Required work
All lines from the start of the listing below through the line containing "You are a computer-use agent. The width" are to be written out again exactly, and no others.

- - - -

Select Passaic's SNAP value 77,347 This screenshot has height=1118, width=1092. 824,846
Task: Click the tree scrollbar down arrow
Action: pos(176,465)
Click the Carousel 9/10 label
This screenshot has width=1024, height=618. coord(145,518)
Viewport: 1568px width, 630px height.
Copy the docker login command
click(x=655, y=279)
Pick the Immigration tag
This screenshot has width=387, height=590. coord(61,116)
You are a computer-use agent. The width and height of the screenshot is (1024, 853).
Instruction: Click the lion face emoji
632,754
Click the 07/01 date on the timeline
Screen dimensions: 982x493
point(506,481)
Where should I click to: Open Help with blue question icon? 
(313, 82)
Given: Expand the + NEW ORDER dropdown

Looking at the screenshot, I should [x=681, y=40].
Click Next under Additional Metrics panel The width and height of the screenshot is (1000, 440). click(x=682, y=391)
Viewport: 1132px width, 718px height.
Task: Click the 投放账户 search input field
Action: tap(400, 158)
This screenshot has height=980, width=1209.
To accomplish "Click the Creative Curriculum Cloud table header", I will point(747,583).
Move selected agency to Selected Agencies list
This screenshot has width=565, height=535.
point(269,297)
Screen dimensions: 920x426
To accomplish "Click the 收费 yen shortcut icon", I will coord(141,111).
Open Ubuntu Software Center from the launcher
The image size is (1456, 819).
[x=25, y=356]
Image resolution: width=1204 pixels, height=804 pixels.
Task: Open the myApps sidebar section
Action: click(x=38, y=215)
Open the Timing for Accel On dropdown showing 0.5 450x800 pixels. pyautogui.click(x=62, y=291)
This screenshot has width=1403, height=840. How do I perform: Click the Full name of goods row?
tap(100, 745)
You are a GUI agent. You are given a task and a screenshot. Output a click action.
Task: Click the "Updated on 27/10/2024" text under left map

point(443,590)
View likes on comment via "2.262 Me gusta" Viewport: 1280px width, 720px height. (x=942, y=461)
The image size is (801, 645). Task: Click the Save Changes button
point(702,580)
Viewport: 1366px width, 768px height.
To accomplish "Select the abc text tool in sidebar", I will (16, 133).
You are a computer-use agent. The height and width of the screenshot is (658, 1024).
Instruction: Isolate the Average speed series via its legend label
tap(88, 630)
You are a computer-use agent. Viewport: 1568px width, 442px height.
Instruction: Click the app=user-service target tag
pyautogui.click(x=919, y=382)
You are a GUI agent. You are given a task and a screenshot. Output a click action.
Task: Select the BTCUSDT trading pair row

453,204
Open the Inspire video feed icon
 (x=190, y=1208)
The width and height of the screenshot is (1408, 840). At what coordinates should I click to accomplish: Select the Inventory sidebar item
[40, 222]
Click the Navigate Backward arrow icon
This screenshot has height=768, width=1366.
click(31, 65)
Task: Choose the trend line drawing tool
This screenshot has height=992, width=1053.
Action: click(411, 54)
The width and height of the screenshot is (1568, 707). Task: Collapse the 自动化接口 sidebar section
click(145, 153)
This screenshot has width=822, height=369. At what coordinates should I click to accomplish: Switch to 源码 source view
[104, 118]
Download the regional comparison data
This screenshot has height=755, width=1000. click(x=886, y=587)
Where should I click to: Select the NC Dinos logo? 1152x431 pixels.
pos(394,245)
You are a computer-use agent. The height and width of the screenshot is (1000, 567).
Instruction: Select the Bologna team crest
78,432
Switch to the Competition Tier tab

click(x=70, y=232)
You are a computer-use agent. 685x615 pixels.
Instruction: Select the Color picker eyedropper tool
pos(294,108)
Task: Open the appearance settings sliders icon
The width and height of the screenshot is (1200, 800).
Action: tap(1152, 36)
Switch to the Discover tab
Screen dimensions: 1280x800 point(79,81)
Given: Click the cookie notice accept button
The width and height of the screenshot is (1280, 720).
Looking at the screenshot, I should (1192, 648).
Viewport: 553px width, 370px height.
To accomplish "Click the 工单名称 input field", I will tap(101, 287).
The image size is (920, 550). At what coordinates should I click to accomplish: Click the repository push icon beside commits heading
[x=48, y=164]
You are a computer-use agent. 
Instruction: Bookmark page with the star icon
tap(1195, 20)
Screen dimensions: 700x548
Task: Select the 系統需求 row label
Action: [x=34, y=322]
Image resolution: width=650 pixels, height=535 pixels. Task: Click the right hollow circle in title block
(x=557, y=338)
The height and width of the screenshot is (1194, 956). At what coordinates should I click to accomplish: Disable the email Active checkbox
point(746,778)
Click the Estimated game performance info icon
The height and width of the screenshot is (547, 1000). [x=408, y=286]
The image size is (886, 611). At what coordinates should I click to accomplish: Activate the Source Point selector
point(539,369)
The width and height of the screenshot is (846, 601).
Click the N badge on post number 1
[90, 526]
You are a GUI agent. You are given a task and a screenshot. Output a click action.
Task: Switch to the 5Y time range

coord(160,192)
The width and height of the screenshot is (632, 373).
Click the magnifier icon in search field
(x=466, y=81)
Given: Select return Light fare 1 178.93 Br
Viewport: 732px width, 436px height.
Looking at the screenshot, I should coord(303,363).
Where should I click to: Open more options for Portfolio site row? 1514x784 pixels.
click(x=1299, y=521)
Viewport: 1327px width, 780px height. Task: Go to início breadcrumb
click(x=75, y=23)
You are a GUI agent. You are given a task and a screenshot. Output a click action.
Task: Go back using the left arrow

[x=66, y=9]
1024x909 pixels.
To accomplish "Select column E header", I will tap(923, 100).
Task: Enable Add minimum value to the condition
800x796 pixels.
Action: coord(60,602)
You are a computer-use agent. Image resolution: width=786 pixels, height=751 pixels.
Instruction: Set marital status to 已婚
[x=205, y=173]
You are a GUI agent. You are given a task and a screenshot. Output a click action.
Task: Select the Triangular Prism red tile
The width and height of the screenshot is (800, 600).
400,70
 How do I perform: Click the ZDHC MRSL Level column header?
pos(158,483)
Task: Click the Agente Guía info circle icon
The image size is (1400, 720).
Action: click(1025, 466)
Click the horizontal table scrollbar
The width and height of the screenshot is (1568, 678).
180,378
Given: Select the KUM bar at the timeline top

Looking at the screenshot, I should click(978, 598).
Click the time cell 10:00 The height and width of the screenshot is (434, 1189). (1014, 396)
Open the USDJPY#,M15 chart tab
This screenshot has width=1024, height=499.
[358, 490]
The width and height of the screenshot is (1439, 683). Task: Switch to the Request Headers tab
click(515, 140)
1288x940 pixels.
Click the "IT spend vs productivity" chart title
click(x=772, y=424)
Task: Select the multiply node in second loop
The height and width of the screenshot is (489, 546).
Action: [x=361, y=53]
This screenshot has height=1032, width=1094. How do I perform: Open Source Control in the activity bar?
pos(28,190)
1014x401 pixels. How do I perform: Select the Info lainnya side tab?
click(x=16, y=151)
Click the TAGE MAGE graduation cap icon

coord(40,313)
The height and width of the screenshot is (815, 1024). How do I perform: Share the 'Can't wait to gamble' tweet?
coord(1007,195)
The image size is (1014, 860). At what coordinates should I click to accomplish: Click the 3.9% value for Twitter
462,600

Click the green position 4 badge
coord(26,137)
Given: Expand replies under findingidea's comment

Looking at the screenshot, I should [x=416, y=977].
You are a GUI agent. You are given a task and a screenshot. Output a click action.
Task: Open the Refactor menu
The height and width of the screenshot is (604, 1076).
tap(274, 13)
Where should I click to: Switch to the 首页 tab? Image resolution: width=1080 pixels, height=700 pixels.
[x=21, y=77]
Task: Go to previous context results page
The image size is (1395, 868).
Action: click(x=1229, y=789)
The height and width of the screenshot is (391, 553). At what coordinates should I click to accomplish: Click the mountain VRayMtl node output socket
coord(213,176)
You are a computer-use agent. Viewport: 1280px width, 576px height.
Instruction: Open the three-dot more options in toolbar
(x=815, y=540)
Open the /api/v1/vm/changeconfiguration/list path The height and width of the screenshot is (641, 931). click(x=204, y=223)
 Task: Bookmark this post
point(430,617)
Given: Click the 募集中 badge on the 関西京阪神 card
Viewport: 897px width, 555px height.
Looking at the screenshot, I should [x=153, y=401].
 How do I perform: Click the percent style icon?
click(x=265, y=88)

- - - -

Task response
Select Passaic's SNAP value 77,347 This screenshot has height=1118, width=1092. 824,846
Task: Click the tree scrollbar down arrow
Action: pos(176,465)
Click the Carousel 9/10 label
This screenshot has width=1024, height=618. coord(145,518)
Viewport: 1568px width, 630px height.
Copy the docker login command
click(x=655, y=279)
Pick the Immigration tag
This screenshot has width=387, height=590. coord(61,116)
You are a computer-use agent. The width and height of the screenshot is (1024, 853).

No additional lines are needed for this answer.